> [YOUR INSTRUCTIONS]:
Would you please repeat the data exactly as given?

START DATA SHOWN

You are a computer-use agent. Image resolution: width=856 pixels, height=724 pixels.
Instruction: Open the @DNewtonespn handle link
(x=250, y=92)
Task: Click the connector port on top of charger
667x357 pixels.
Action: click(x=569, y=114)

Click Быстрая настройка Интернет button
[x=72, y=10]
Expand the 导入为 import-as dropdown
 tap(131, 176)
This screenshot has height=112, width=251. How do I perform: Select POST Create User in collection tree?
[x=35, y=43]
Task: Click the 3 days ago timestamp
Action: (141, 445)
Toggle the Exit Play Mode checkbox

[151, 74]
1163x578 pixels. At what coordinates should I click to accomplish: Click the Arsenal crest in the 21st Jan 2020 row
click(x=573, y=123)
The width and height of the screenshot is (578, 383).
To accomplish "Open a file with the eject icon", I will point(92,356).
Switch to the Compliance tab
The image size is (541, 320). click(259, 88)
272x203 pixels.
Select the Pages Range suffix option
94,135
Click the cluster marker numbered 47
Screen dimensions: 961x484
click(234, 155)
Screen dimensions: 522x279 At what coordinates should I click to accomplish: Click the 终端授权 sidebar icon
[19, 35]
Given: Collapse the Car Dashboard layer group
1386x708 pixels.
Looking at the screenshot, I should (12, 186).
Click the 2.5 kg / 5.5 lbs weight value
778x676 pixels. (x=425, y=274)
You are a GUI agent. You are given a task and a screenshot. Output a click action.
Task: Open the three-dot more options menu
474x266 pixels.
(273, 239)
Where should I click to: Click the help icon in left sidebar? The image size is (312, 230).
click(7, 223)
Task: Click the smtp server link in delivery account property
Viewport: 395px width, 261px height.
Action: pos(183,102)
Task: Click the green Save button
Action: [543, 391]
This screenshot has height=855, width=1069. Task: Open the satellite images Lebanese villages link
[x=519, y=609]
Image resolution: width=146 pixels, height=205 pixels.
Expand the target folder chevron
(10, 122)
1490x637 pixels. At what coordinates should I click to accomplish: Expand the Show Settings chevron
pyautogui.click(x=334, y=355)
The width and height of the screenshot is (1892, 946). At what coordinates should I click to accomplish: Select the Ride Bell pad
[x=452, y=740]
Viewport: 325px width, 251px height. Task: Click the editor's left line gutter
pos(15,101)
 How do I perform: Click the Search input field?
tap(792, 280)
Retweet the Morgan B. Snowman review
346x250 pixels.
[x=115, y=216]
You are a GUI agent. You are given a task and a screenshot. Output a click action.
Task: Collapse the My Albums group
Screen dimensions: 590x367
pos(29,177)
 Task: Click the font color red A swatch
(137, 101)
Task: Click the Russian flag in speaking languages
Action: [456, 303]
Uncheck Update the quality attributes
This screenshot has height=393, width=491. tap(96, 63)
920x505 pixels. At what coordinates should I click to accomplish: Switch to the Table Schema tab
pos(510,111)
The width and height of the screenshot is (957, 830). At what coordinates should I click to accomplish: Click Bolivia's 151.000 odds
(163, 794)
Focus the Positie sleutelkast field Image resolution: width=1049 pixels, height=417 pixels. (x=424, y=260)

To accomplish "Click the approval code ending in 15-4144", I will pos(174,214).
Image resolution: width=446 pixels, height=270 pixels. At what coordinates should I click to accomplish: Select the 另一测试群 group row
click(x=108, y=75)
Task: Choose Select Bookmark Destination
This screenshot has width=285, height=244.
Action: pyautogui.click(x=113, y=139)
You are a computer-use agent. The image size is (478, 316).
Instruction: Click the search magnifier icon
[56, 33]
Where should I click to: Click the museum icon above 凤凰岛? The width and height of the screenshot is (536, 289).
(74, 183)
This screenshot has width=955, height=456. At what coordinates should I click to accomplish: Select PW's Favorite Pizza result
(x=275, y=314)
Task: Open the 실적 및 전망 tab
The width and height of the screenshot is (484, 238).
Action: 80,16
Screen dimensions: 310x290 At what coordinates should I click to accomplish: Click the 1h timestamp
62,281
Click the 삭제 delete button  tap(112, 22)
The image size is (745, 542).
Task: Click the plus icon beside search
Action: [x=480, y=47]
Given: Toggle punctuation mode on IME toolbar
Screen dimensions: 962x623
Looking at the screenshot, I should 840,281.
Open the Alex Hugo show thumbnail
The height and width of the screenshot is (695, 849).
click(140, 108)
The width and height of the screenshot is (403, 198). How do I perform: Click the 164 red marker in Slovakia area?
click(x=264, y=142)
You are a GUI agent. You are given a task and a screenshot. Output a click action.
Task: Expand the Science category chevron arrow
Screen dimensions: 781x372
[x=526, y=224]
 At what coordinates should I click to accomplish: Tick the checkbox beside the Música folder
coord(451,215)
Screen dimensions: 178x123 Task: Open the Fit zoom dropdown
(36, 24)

END DATA SHOWN

> [FINISHED TASK]:
You are a computer-use agent. Image resolution: width=856 pixels, height=724 pixels.
Instruction: Open the @DNewtonespn handle link
(x=250, y=92)
Task: Click the connector port on top of charger
667x357 pixels.
Action: click(x=569, y=114)

Click Быстрая настройка Интернет button
[x=72, y=10]
Expand the 导入为 import-as dropdown
 tap(131, 176)
This screenshot has height=112, width=251. How do I perform: Select POST Create User in collection tree?
[x=35, y=43]
Task: Click the 3 days ago timestamp
Action: (141, 445)
Toggle the Exit Play Mode checkbox

[151, 74]
1163x578 pixels. At what coordinates should I click to accomplish: Click the Arsenal crest in the 21st Jan 2020 row
click(x=573, y=123)
The width and height of the screenshot is (578, 383).
To accomplish "Open a file with the eject icon", I will point(92,356).
Switch to the Compliance tab
The image size is (541, 320). click(259, 88)
272x203 pixels.
Select the Pages Range suffix option
94,135
Click the cluster marker numbered 47
Screen dimensions: 961x484
click(234, 155)
Screen dimensions: 522x279 At what coordinates should I click to accomplish: Click the 终端授权 sidebar icon
[19, 35]
Given: Collapse the Car Dashboard layer group
1386x708 pixels.
Looking at the screenshot, I should (12, 186).
Click the 2.5 kg / 5.5 lbs weight value
778x676 pixels. (x=425, y=274)
You are a GUI agent. You are given a task and a screenshot. Output a click action.
Task: Open the three-dot more options menu
474x266 pixels.
(273, 239)
Where should I click to: Click the help icon in left sidebar? The image size is (312, 230).
click(7, 223)
Task: Click the smtp server link in delivery account property
Viewport: 395px width, 261px height.
Action: pos(183,102)
Task: Click the green Save button
Action: [543, 391]
This screenshot has height=855, width=1069. Task: Open the satellite images Lebanese villages link
[x=519, y=609]
Image resolution: width=146 pixels, height=205 pixels.
Expand the target folder chevron
(10, 122)
1490x637 pixels. At what coordinates should I click to accomplish: Expand the Show Settings chevron
pyautogui.click(x=334, y=355)
The width and height of the screenshot is (1892, 946). At what coordinates should I click to accomplish: Select the Ride Bell pad
[x=452, y=740]
Viewport: 325px width, 251px height. Task: Click the editor's left line gutter
pos(15,101)
 How do I perform: Click the Search input field?
tap(792, 280)
Retweet the Morgan B. Snowman review
346x250 pixels.
[x=115, y=216]
You are a GUI agent. You are given a task and a screenshot. Output a click action.
Task: Collapse the My Albums group
Screen dimensions: 590x367
pos(29,177)
 Task: Click the font color red A swatch
(137, 101)
Task: Click the Russian flag in speaking languages
Action: [456, 303]
Uncheck Update the quality attributes
This screenshot has height=393, width=491. tap(96, 63)
920x505 pixels. At what coordinates should I click to accomplish: Switch to the Table Schema tab
pos(510,111)
The width and height of the screenshot is (957, 830). At what coordinates should I click to accomplish: Click Bolivia's 151.000 odds
(163, 794)
Focus the Positie sleutelkast field Image resolution: width=1049 pixels, height=417 pixels. (x=424, y=260)

To accomplish "Click the approval code ending in 15-4144", I will pos(174,214).
Image resolution: width=446 pixels, height=270 pixels. At what coordinates should I click to accomplish: Select the 另一测试群 group row
click(x=108, y=75)
Task: Choose Select Bookmark Destination
This screenshot has width=285, height=244.
Action: pyautogui.click(x=113, y=139)
You are a computer-use agent. The image size is (478, 316).
Instruction: Click the search magnifier icon
[56, 33]
Where should I click to: Click the museum icon above 凤凰岛? The width and height of the screenshot is (536, 289).
(74, 183)
This screenshot has width=955, height=456. At what coordinates should I click to accomplish: Select PW's Favorite Pizza result
(x=275, y=314)
Task: Open the 실적 및 전망 tab
The width and height of the screenshot is (484, 238).
Action: 80,16
Screen dimensions: 310x290 At what coordinates should I click to accomplish: Click the 1h timestamp
62,281
Click the 삭제 delete button  tap(112, 22)
The image size is (745, 542).
Task: Click the plus icon beside search
Action: [x=480, y=47]
Given: Toggle punctuation mode on IME toolbar
Screen dimensions: 962x623
Looking at the screenshot, I should 840,281.
Open the Alex Hugo show thumbnail
The height and width of the screenshot is (695, 849).
click(140, 108)
The width and height of the screenshot is (403, 198). How do I perform: Click the 164 red marker in Slovakia area?
click(x=264, y=142)
You are a GUI agent. You are given a task and a screenshot. Output a click action.
Task: Expand the Science category chevron arrow
Screen dimensions: 781x372
[x=526, y=224]
 At what coordinates should I click to accomplish: Tick the checkbox beside the Música folder
coord(451,215)
Screen dimensions: 178x123 Task: Open the Fit zoom dropdown
(36, 24)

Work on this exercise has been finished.